Daratumumab, an IgG1k monoclonal antibody, binds to CD38, leading to an apoptotic response in the cells through either antibody- or CDC. Bortezomib specifically and reversibly inhibits the threonine residue of the 26S proteasome, resulting in a loss of cell cycle and regulatory proteins and eventual cell death. ADCC = antibody dependent cell mediated cytotoxicity, ADCP = antibody dependent cellular phagocytosis, CDC = complement-dependent cytotoxicity, MAC = mitochondrial apoptosis-induced channel, NK = natural killer
The 2019 IMWG Recommendations on Imaging
The most recent IMWG consensus guidelines issued in 2019 emphasize the importance of using sensitive imaging methods to detect small or minimal disease and to assess the response accurately [7]. Hence, low-dose whole-body CT (LDWBCT), WBMRI, and 18F-FDG PET/CT have become important imaging modalities for MM [20]. Furthermore, the 2019 IMWG guidelines recommend the optimal use of imaging methods at different disease stages in MM and for different purposes (Fig. 5). This is further discussed below.
Fig. 5. 2019 International Myeloma Working Group recommendations for the imaging algorithm for MM.
A. Imaging algorithm for diagnosis and staging. B. Imaging algorithm for the treatment response. FDG = fluorodeoxyglucose, LDWBCT = low-dose whole-body CT, MGUS = monoclonal gammopathy of undetermined significance, MM = multiple myeloma, WBMRI = whole-body MRI
Diagnosis and Staging
MM can be categorized into three stages using either the Durie-Salmon Staging System or the revised International Staging System (Table 5). Imaging plays an important role in the diagnosis and staging of MM [21]. In previous years, a skeletal survey using X-rays was the main imaging tool for the detection of lytic bone lesions in patients with MM. However, the IMWG now recommends whole-body FDG PET/CT, LDWBCT, or MRI of the whole body or spine, depending on the availability of each imaging modality in the clinical setting. As mentioned in the revised criteria for MM, a single osteolytic bone lesion ≥ 5 mm seen on CT (including LDWBCT) or on 18F-FDG PET/CT is now regarded as meeting the CRAB criteria regardless of its visibility on skeletal radiography.

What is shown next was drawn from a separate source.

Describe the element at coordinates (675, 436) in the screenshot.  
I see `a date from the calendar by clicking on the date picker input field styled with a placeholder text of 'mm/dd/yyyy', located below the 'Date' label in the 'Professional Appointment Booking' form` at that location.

However, an increased uptake on 18F-FDG PET/CT requires evidence of underlying osteolytic bone lesions in the CT portion to be considered adequate for the diagnosis of MM. The IMWG recommends that a bone densitometry study is not adequate to diagnose MM. Moreover, the presence of osteoporosis or vertebral compression fractures without evidence of lytic bone lesions is also not sufficient for this diagnosis. This is because of the difficulty in detecting generalized osteoporosis using conventional X-rays, and because osteoporosis can be influenced by a variety of factors such as aging [5].
Table 5. Multiple Myeloma Staging System.
Stage | Durie-Salmon Staging System | R-ISS | |||
---|---|---|---|---|---|
I | • All of the followings: | • Serum beta2-microglobulin < 3.5 mg/L | |||
• Hemoglobin > 10 g/dL | • Serum albumin ≥ 3.5 g/dL | ||||
• Serum calcium ≤ 12 mg/dL | • Standard-risk chromosomal abnormalities | ||||
• Absence of bone disease or solitary plasmacytoma | • Normal lactate dehydrogenase | ||||
• Serum paraprotein | |||||
- IgG: < 5 g/dL, | |||||
- IgA: < 3 g/dL | |||||
• Urinary light chain excretion < 4 g/24 hours | |||||
II | Not Durie-Salmon Stage I or III | Not R-ISS Stage I or III | |||
III | • Hemoglobin < 8.5 g/dL | • Serum beta2-microglobulin ≥ 5.5 mg/L | |||
• Serum calcium > 12 mg/dL | • And one of the following | ||||
• Skeletal survey with > 2 lytic lesions | 1) del (17p), t (4;14), and t (14;16) | ||||
• Serum paraprotein | 2) High lactate dehydrogenase level | ||||
- IgG: > 7 g/dL | |||||
- IgA: > 5 g/dL | |||||
• Urinary light chain excretion > 12 g/24 hours |
R-ISS = revised International Staging System
The 2019 IMWG consensus guidelines regarding the imaging algorithm for diagnosis and staging are illustrated in Figure 5A [7]. In patients with a suspected high-risk MGUS (i.e., M protein of 1.5 g/dL or more and an abnormal free light chain ratio in patients with non-IgM MGUS), LDWBCT is recommended as a first-line imaging test to rule out MM. If LDWBCT is not available, complete skeletal survey (CSS) or WBMRI are alternative modalities. In cases with negative imaging findings, a yearly laboratory follow-up is recommended. Follow-up bone imaging is not considered unless there are signs of progression to symptomatic disease. WBMRI was performed in cases with inconclusive findings on LDWBCT. In cases with positive imaging findings (i.e., focal and osteolytic lesions), active treatment for MM is initiated with a baseline FDG PET/CT.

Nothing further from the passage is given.